* _YOUR INSTRUCTIONS_: Can you reproduce the data below verbatim, from its first line through the line containing "In order to click on insert", inclusive?

- - -

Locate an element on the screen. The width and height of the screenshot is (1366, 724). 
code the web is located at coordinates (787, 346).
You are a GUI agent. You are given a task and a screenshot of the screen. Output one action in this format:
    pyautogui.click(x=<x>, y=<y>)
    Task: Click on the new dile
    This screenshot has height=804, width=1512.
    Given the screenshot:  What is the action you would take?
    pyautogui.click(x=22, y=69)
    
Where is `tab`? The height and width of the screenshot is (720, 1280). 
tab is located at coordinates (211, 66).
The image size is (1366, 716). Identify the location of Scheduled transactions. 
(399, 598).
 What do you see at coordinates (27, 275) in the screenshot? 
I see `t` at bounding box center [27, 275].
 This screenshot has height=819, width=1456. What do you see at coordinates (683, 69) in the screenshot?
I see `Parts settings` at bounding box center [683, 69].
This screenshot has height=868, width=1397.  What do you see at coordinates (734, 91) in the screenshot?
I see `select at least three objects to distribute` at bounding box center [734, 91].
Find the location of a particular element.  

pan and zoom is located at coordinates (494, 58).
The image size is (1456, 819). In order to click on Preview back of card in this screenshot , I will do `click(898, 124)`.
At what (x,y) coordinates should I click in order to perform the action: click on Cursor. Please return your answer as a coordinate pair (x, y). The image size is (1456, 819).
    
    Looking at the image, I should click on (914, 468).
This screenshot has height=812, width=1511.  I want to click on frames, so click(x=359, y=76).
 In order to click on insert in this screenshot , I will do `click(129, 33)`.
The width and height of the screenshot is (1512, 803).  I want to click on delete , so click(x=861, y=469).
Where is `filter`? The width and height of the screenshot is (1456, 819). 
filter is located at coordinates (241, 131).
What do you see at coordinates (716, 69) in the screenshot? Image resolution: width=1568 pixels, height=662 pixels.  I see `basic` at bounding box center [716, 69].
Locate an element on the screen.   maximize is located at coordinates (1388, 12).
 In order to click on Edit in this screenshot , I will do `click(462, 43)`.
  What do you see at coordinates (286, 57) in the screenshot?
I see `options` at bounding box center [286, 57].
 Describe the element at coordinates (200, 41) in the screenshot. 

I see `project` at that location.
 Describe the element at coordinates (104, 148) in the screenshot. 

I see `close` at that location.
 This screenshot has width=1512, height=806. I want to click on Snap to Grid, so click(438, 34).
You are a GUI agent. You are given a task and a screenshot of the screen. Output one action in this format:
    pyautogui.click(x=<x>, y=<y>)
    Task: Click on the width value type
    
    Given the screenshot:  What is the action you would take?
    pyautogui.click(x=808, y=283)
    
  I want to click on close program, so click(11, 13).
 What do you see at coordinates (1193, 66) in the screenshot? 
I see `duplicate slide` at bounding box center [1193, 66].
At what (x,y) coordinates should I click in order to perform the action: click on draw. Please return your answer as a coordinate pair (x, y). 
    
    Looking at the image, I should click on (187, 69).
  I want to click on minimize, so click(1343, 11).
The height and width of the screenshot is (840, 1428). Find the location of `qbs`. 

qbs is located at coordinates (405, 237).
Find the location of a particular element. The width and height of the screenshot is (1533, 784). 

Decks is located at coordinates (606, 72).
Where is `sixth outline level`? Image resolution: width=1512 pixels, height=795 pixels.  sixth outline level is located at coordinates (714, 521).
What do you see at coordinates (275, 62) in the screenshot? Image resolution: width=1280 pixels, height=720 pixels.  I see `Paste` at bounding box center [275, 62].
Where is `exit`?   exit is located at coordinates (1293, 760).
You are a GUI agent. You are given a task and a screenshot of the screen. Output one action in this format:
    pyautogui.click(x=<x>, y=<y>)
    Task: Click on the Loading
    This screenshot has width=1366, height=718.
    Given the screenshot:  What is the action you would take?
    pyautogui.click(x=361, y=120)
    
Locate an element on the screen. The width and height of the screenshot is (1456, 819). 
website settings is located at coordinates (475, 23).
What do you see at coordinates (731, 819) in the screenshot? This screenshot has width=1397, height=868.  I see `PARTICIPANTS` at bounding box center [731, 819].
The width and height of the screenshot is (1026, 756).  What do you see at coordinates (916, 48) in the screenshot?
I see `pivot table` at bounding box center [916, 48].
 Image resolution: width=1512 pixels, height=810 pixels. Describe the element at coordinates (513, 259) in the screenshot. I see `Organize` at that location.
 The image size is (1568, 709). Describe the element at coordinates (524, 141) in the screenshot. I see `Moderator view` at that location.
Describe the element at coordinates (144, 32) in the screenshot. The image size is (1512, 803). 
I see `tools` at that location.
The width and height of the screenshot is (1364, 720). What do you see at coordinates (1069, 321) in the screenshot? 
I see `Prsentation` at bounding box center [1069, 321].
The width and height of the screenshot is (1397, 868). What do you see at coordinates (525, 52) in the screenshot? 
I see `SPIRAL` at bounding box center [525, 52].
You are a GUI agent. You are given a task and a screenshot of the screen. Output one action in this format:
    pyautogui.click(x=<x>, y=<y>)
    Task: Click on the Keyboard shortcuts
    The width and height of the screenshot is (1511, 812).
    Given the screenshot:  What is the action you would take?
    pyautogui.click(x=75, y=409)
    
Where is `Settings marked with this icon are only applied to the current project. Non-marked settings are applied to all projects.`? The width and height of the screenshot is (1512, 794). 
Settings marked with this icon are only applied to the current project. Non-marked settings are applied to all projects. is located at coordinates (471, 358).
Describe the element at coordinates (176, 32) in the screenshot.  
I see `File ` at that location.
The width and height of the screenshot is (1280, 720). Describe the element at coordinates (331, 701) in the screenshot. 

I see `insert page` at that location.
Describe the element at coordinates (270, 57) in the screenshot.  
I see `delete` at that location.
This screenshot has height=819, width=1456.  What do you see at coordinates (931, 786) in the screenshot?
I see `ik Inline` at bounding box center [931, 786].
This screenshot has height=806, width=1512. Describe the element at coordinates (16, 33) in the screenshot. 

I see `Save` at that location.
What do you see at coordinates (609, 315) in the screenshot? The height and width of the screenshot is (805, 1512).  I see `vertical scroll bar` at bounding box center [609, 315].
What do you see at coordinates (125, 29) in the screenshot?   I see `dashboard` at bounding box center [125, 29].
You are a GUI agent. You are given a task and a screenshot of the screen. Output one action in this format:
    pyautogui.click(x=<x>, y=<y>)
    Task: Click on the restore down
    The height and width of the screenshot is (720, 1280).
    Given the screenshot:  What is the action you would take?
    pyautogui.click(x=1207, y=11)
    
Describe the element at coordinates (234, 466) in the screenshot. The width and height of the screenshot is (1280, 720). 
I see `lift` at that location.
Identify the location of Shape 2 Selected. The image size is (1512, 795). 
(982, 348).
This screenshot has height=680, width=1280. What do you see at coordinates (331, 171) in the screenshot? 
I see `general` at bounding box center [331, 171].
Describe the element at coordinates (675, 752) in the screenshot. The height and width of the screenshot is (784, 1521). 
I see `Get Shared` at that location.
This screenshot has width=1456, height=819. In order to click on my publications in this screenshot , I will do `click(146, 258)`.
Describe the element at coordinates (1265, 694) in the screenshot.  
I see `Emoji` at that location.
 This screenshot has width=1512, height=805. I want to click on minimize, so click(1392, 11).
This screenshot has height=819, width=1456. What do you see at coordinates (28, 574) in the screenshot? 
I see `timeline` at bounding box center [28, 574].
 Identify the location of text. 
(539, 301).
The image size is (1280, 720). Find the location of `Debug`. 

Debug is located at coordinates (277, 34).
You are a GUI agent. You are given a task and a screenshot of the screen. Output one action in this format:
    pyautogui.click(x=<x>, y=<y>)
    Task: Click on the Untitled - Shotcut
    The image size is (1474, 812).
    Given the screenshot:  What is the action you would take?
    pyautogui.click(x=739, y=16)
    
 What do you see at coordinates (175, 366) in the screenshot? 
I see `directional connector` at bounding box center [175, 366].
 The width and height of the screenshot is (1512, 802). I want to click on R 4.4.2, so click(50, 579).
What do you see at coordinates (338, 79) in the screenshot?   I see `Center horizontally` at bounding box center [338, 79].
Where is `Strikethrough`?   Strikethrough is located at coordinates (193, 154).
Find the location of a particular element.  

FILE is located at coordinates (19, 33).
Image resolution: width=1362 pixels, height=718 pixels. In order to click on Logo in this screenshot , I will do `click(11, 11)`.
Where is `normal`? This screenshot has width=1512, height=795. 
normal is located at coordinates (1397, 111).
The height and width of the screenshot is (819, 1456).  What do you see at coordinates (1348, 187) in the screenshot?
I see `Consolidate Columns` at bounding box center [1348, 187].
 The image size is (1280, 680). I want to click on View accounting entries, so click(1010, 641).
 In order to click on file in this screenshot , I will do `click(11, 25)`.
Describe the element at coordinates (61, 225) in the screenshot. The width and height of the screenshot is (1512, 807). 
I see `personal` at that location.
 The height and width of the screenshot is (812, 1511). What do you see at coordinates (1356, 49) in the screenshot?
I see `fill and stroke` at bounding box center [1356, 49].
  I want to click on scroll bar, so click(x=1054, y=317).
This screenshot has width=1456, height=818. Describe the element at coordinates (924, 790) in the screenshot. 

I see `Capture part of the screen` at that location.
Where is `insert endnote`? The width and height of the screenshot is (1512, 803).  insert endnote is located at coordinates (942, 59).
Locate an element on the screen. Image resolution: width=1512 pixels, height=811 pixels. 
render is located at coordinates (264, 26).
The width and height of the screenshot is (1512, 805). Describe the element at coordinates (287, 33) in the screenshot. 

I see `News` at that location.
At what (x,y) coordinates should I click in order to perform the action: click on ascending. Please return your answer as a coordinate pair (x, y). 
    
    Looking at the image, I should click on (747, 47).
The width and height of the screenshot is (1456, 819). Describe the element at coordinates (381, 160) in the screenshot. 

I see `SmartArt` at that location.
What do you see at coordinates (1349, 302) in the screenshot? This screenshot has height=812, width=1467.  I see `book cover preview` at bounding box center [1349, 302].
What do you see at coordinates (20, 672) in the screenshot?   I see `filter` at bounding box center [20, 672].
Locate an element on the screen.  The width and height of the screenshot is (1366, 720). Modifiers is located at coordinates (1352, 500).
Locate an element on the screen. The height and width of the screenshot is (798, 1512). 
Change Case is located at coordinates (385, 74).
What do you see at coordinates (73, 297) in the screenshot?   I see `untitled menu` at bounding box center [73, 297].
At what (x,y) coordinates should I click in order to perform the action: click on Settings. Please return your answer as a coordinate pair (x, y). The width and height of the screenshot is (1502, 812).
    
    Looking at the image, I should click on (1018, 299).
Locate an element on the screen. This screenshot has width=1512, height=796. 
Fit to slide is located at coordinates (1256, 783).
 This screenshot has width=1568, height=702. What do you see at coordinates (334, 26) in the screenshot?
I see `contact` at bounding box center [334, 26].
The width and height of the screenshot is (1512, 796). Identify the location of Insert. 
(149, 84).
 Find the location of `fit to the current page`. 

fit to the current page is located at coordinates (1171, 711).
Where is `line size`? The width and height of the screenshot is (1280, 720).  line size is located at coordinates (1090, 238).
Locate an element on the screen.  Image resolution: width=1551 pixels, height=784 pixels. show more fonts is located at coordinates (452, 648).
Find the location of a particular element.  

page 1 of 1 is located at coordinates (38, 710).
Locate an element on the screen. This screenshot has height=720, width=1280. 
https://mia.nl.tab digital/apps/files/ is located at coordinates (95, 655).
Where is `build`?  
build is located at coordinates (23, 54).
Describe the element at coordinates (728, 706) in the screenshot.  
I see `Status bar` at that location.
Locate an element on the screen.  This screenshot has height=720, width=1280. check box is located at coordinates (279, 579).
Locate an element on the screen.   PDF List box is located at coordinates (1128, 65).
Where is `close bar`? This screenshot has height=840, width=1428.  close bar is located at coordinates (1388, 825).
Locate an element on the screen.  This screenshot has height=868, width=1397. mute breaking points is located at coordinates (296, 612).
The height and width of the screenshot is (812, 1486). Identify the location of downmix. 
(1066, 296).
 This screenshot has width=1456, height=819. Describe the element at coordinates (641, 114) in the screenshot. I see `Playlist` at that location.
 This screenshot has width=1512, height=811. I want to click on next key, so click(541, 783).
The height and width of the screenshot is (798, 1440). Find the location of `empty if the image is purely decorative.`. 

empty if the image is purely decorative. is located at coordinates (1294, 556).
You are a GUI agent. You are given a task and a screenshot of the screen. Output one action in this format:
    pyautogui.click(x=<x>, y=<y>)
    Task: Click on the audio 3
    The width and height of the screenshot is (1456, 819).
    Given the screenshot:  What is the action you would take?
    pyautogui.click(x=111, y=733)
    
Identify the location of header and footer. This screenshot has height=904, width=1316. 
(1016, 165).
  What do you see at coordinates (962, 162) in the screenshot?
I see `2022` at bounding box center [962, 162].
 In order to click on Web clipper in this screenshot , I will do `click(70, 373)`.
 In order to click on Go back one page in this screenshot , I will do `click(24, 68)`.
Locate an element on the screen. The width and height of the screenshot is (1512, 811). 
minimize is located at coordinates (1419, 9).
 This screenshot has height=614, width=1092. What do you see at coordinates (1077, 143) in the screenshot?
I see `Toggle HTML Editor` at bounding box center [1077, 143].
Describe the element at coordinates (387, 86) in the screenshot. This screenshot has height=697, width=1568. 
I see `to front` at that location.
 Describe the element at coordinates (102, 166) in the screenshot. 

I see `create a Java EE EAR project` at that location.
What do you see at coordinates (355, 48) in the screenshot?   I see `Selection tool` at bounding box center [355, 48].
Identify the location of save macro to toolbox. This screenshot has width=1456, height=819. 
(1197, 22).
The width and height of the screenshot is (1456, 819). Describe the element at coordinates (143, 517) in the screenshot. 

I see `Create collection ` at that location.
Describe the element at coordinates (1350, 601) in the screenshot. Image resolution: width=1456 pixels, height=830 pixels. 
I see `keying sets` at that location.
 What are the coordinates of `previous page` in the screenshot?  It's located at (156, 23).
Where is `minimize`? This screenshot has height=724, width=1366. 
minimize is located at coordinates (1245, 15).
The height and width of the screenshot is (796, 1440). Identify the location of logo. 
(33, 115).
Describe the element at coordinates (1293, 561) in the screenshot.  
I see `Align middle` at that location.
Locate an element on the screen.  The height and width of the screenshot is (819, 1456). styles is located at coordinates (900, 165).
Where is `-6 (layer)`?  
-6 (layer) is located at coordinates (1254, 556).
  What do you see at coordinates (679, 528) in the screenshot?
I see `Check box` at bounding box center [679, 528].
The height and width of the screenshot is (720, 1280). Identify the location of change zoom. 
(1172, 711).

- - -

* _RESPONSE TO THE EXERCISE_:
Locate an element on the screen. The width and height of the screenshot is (1366, 724). 
code the web is located at coordinates (787, 346).
You are a GUI agent. You are given a task and a screenshot of the screen. Output one action in this format:
    pyautogui.click(x=<x>, y=<y>)
    Task: Click on the new dile
    This screenshot has height=804, width=1512.
    Given the screenshot:  What is the action you would take?
    pyautogui.click(x=22, y=69)
    
Where is `tab`? The height and width of the screenshot is (720, 1280). 
tab is located at coordinates (211, 66).
The image size is (1366, 716). Identify the location of Scheduled transactions. 
(399, 598).
 What do you see at coordinates (27, 275) in the screenshot? 
I see `t` at bounding box center [27, 275].
 This screenshot has height=819, width=1456. What do you see at coordinates (683, 69) in the screenshot?
I see `Parts settings` at bounding box center [683, 69].
This screenshot has height=868, width=1397.  What do you see at coordinates (734, 91) in the screenshot?
I see `select at least three objects to distribute` at bounding box center [734, 91].
Find the location of a particular element.  

pan and zoom is located at coordinates (494, 58).
The image size is (1456, 819). In order to click on Preview back of card in this screenshot , I will do `click(898, 124)`.
At what (x,y) coordinates should I click in order to perform the action: click on Cursor. Please return your answer as a coordinate pair (x, y). The image size is (1456, 819).
    
    Looking at the image, I should click on (914, 468).
This screenshot has height=812, width=1511.  I want to click on frames, so click(x=359, y=76).
 In order to click on insert in this screenshot , I will do `click(129, 33)`.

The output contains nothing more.